→ **REQUIRED ACTION A**
Please list every percentage figure in the AI workforce article, in the order they appear.
→ **REQUIRED ACTION B**
Copy the AI workforce article word for word from "Some companies are" to "companies and government.".

→ **SELECTED TEXT**
* * * * * * * * *
Workforce Impact (from employee side) Weekly AI News
August 25 - September 2, 2025Young workers in the United States are losing jobs to artificial intelligence at an alarming rate, according to a new study from Stanford University. The research shows that workers aged 22 to 25 in jobs most exposed to AI have seen their employment drop by 13% since late 2022.
The biggest job losses are happening in software engineering and customer service. Young software developers have experienced a 20% drop in employment by July 2025 compared to late 2022. Customer service workers in the same age group faced similar massive job cuts.
Meanwhile, older workers in the same fields are actually doing better. Workers over 30 in AI-exposed jobs saw their employment grow by 6% to 9% during the same time period. This creates a strange situation where AI helps experienced workers but hurts newcomers.
The reason for this difference is simple. AI is really good at book learning - the kind of knowledge young people get in college. But AI struggles with real-world experience and tricks of the trade that older workers have learned on the job.
Some companies are making big changes. Ikea announced it will replace traditional call center workers with an AI chatbot called "Billie". The company is offering retraining to affected workers. But other companies are less generous - Indian startup Dukaan fired 90% of its customer support team and replaced them with a chatbot.
Even the U.S. government is using AI to cut jobs. A new Department of Government Efficiency led to 292,000 federal positions being eliminated in 2025. This shows that AI job replacement is happening in both private companies and government.
* * * * * * * * *
→ **DATA SHOWN**

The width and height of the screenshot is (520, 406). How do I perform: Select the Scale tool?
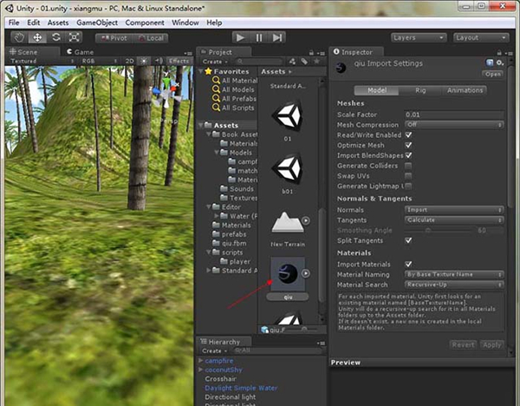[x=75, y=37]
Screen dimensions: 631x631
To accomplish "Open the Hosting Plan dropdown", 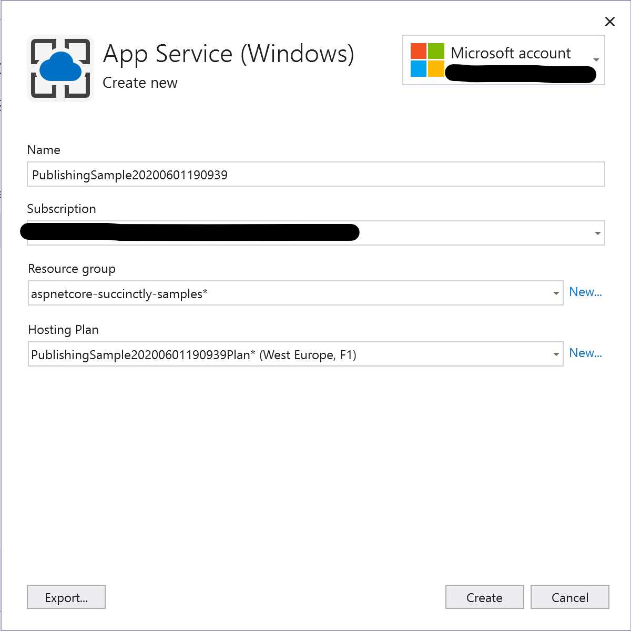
* * * * * * * * *
→ **TASK SOLUTION A**
13%, 20%, 6%, 9%, 90%

→ **TASK SOLUTION B**
Some companies are making big changes. Ikea announced it will replace traditional call center workers with an AI chatbot called "Billie". The company is offering retraining to affected workers. But other companies are less generous - Indian startup Dukaan fired 90% of its customer support team and replaced them with a chatbot.
Even the U.S. government is using AI to cut jobs. A new Department of Government Efficiency led to 292,000 federal positions being eliminated in 2025. This shows that AI job replacement is happening in both private companies and government.